The story is all about the disruption of this world when three American males discover it: Vandyck Jennings, the nice-guy narrator; Jeff Margrave, a man whose gallantry is almost the undoing of him in the face of all these ladies; and the truly appalling Terry Nicholson. When they first arrive, Terry refuses to believe that there aren’t some men around somewhere, pulling the strings – because how, after all, could you imagine women running anything? When eventually he has to accept that this is exactly what they are doing, he decides that what Herland needs is a bit of sex and a bit of male mastery. The story ends with Terry unceremoniously deported after one of his bids for mastery, in the bedroom, goes horribly wrong.

There are all kinds of irony to this tale. One joke that Perkins Gilman plays throughout is that the women simply don’t recognise their own achievements.
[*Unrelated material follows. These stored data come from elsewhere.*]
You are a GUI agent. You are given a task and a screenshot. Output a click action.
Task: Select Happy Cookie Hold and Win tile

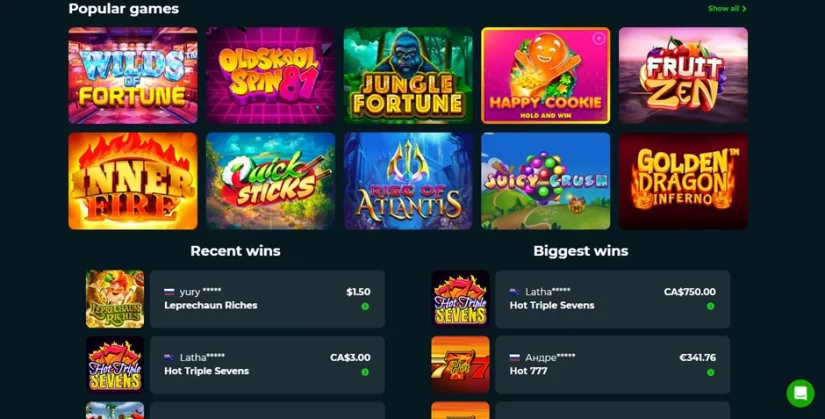point(546,76)
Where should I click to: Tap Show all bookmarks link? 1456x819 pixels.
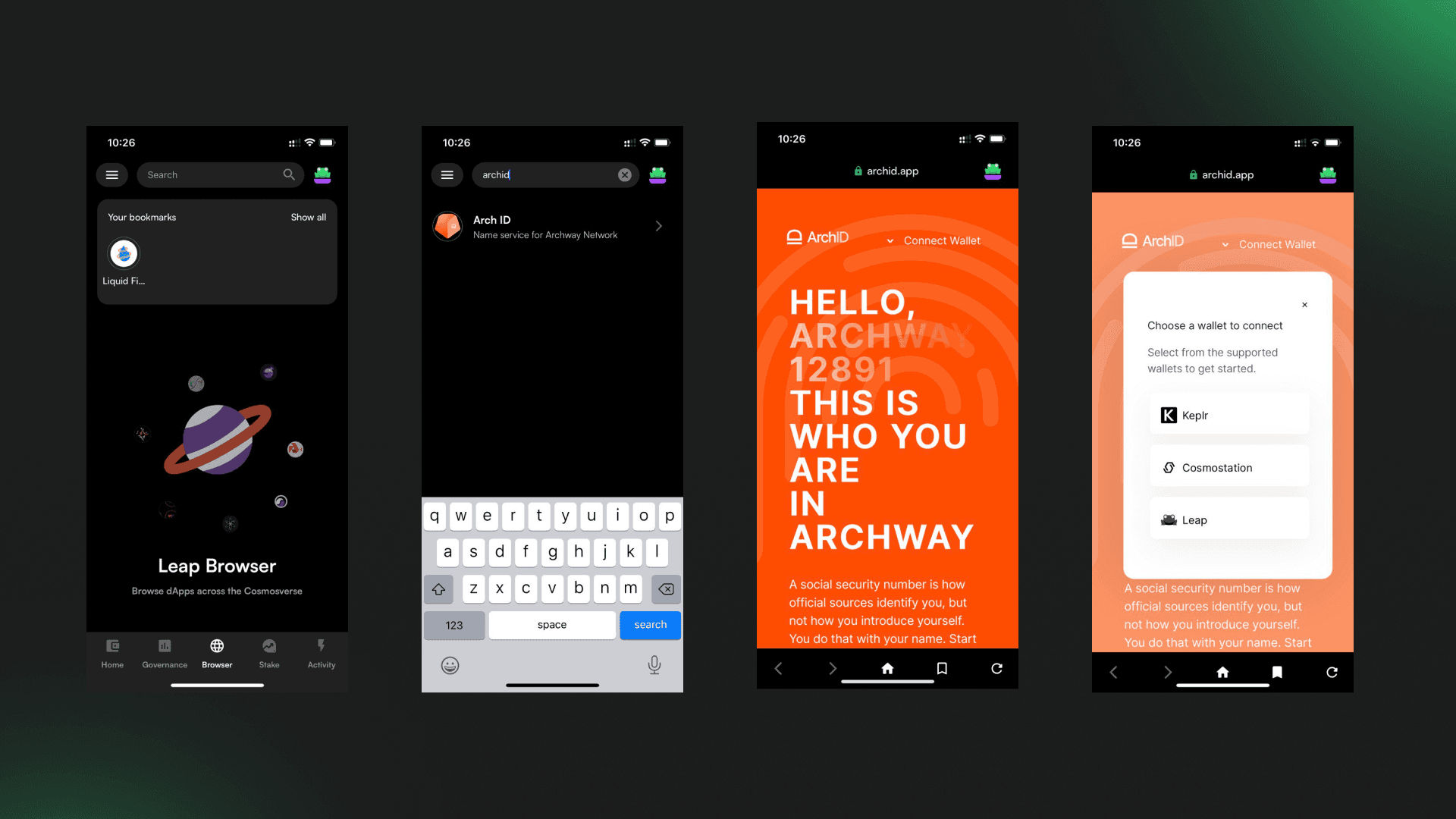tap(309, 217)
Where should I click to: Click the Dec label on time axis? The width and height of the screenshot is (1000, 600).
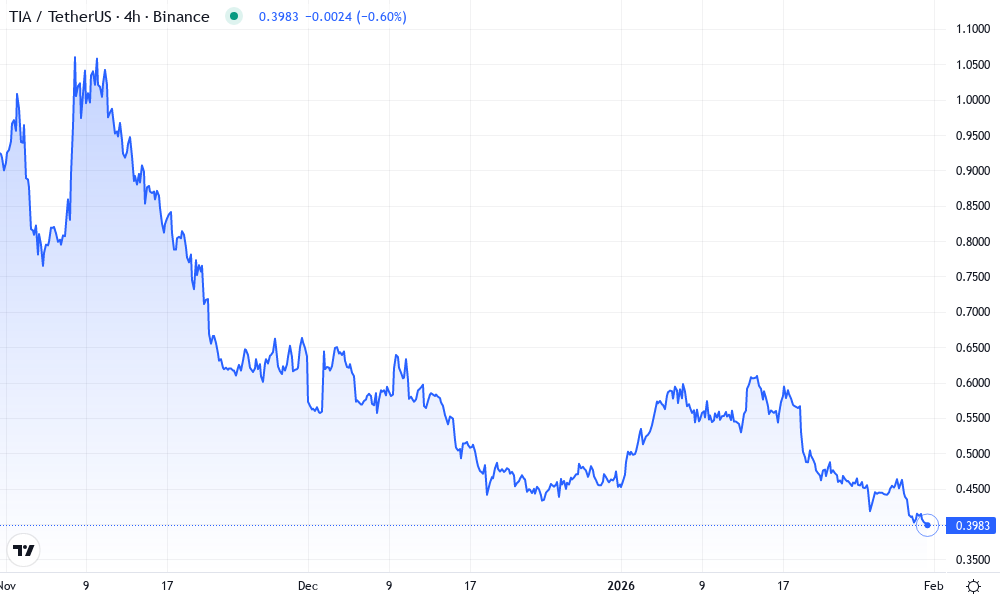tap(307, 586)
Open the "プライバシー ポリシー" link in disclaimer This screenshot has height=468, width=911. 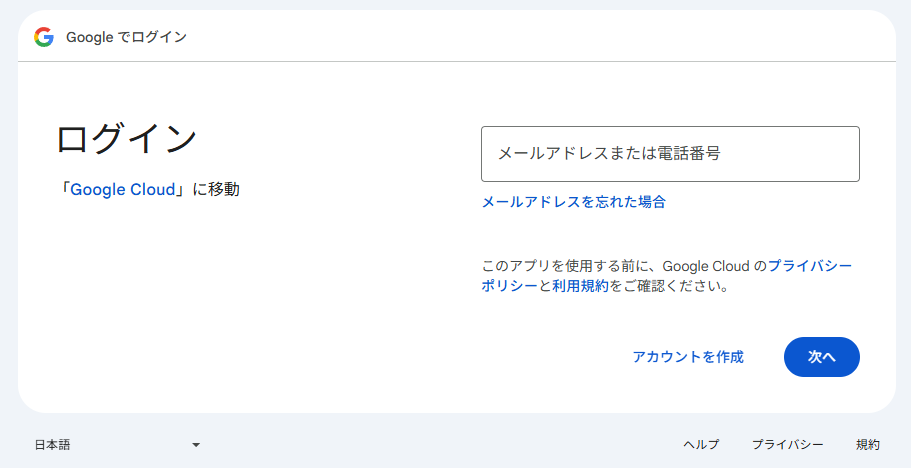[810, 266]
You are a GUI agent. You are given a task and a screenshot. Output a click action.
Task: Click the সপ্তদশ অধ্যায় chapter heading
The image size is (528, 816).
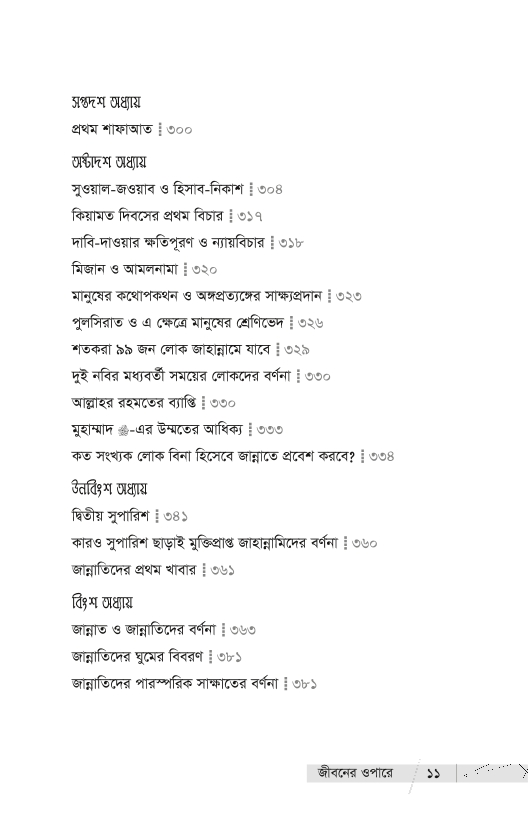[106, 103]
They have independently created an exemplary state, one to be proud of, but when confronted by their three uninvited male visitors, who lie somewhere on the spectrum between spineless and scumbag, they tend to defer to the men’s competence, knowledge and expertise; and they are slightly in awe of the male world outside. Although they have made a utopia, they think they have messed it all up.

As well as describing imaginary communities of women doing things their way, Herland raises bigger questions, from knowing how to recognise female power to the sometimes funny, sometimes frightening stories we tell ourselves about it, and indeed have told ourselves about it, in the West at least, for thousands of years.

I’ve talked before about the ways women get silenced in public discourse. And there’s plenty of that silencing still going on. We need only think of Elizabeth Warren being prevented a few weeks ago from reading out a letter by Coretta Scott King in the US Senate.?1 What was extraordinary on that occasion wasn’t only that she was silenced and formally excluded from the debate (I don’t know enough about the rules of procedure in the Senate to have a sense of how justified, or not, that was); but that several men over the next couple of days did read the letter out and were neither excluded nor shut up. True, they were trying to support Warren. But the rules of speech that applied to her didn’t appear to apply to Bernie Sanders, or the three other male senators who did the same.